GAG

Den Durst nach der Bandbreite löschen

Leistungsfähig: Antennen wie die Parabolspiegel am Grenchner Panoramaweg sichern das Angebot der Gemeinschaftsantennen-Anlage.

Antennenanlage Grenchen

Leistungsfähig: Antennen wie die Parabolspiegel am Grenchner Panoramaweg sichern das Angebot der Gemeinschaftsantennen-Anlage.

Die Gemeinschaftsantennen-Anlage Region Grenchen GAG erreichte letztes Jahr das beste Ergebnis aller Zeiten. Sie will mit modernsten Anschlüssen und unlimitierter Bandbreite den Kundenwünschen entsprechen.

Margrit Renfer

«Schneller surfen, günstiger telefonieren, digitaler Fernsehen.» So heisst ein Werbetext der GAG. 109 Fernseh- und 95 Radiosender können heute digital über die GAG empfangen werden.

«Innert fünf Jahren entwickelte sich unsere GAG mit den fünf Aktionärsgemeinden Bettlach, Grenchen, Lengnau, Pieterlen und Selzach vom reinen Kabel-Analog-Anbieter zum modernen Telekommunikationsanbieter für TV/Radio, Internet und Telefonie. Dies zusammen mit Besonet aus einer Hand», sagt Verwaltungsratspräsident Jürg Kaufmann.

Höhere Erträge beim Internet

An der Generalversammlung im Restaurant Bahnhof in Lengnau präsentierte der Präsident das beste Ergebnis seit der Gründung der GAG. Und dies in einer für die Branche nicht einfachen Zeit. Denn Swisscoms BluewinTV konkurrenziert das Angebot in der Region.

«Dank dem grossen Engagement der gesamten Belegschaft konnten die Zahl der 22 000 Abonnemente gehalten werden», lobt Geschäftsführer Kurt Hohler. Die Erträge stagnierten bei den Betriebsgebühren und stiegen um 17 Prozent beim Internet und der Telefonie.

Mit Investitionen in Technik und damit der Qualitäts- und Quantitätssicherung wird in nächster Zukunft der Durst nach Bandbreite per Glasfaserkabel gelöscht. Bildlich gesprochen wird das Glas mit Dienstleistungen bis in die letzte Wohnung gefüllt. Konkret handelt es sich um 50-Megabiteabonnements inklusive neuem Docsys.3.0/Modem. Mit diesem Service gehört die GAG zu den ersten Anbietern in der Schweiz.

Das Betriebsergebnis

Die GAG erzielte einen Betriebsertrag von 7 Mio. Franken. Für 1,9 Mio. Franken hat sie letztes Jahr investiert, und 1,2 Mio. Franken abgeschrieben. Der Gewinn (vor Steuern) beträgt 227 000 Franken. Die Dividende an die Aktionärsgemeinden beträgt 150 000 Franken.

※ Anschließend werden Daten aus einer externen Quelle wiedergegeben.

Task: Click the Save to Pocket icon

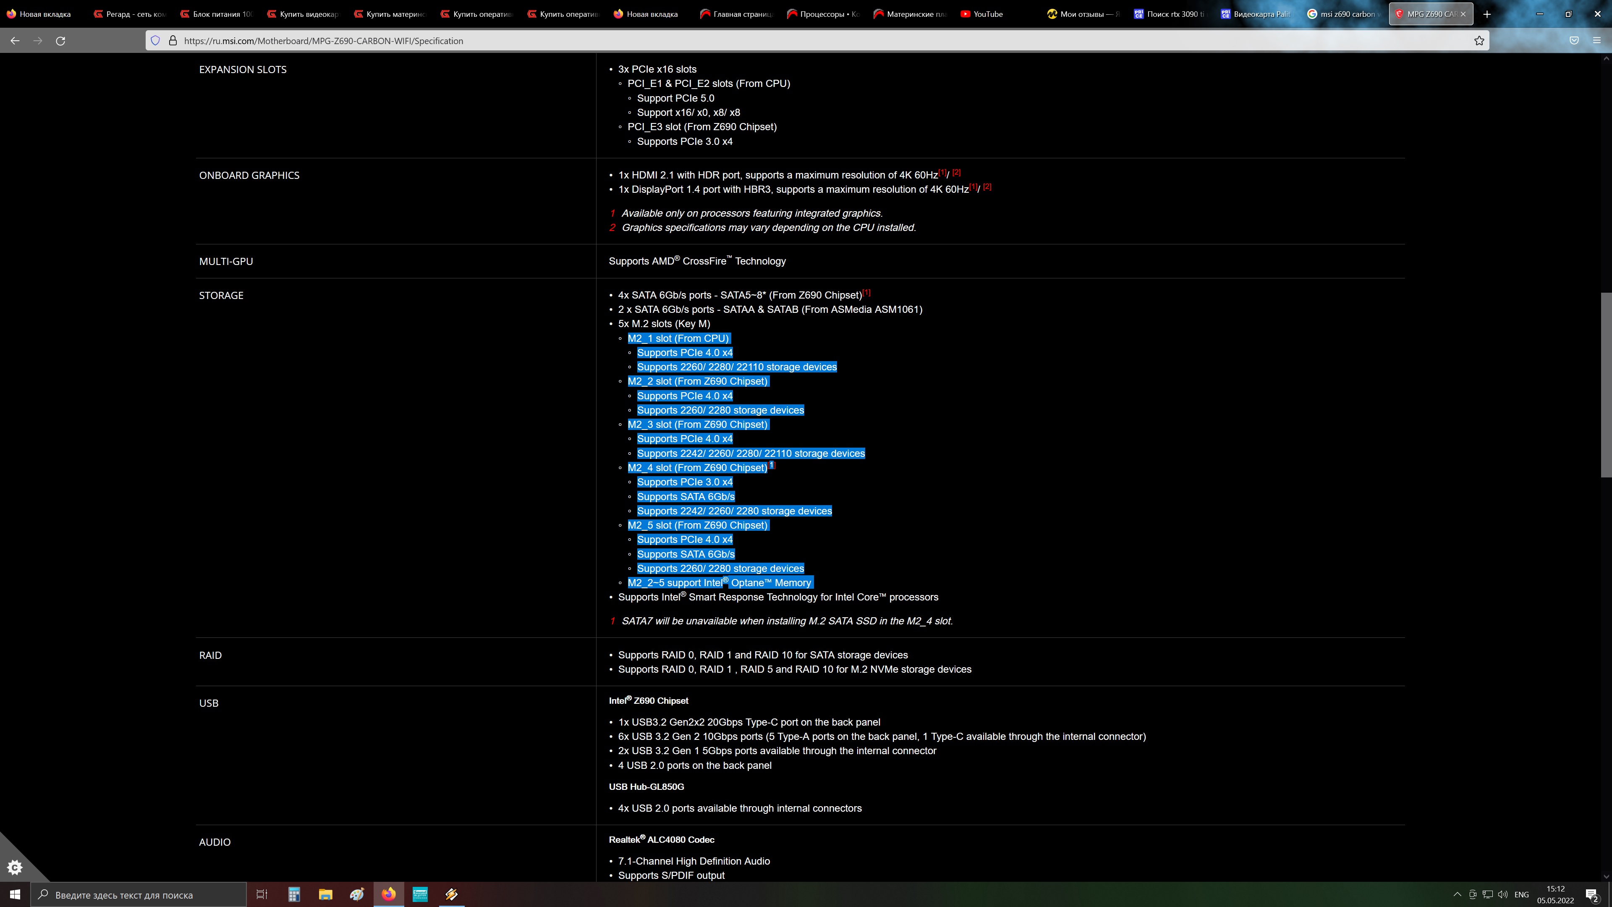Action: (1574, 41)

«Das Eigenkapital mit einem Anteil von nur 5,3% ist ungenügend», sagte Kurt Hohler. Die Bilanzsumme sank durch zusätzliche Abschreibungen, langfristiges Fremdkapital wurde leicht abgebaut. Der innere Wert der GAG soll mit neuen rentablen Diensten und noch voranzutreibenden Netzausbauten und Modernisierungen zunehmen und den Fortbestand des Unternehmens sichern.

Neue Leitung für Rüti und Dotzigen

Das Betriebsgebäude wurde zum Teil renoviert, die neue Telefonanlage mit Direktmarketing und für den Pikettdienst ist in Betrieb. Das Flachdach auf dem Hauptgebäude wird im laufenden Jahr saniert.

«Ohne Werbung läuft nichts», sagen die Verantwortlichen der Firma und planen neben dem mia- Stand weitere Marketingmassnahmen. Lanciert wird eine Beratungslinie für Kunden im Bereich Mobilfunk, eine neue Setupbox für Teleclub-Kunden und spezielle ISDN-Anschlüsse für KMU und Privathaushalte.

Eine Glasfaseranbindung für Dotzigen und Rüti zwecks besserer Leitungsqualität wird gebaut. Das Projekt für den Anschluss von Büren soll weiter vorangetrieben werden. Nicht zu vergessen sind die normalen Wartungs- und Servicearbeiten.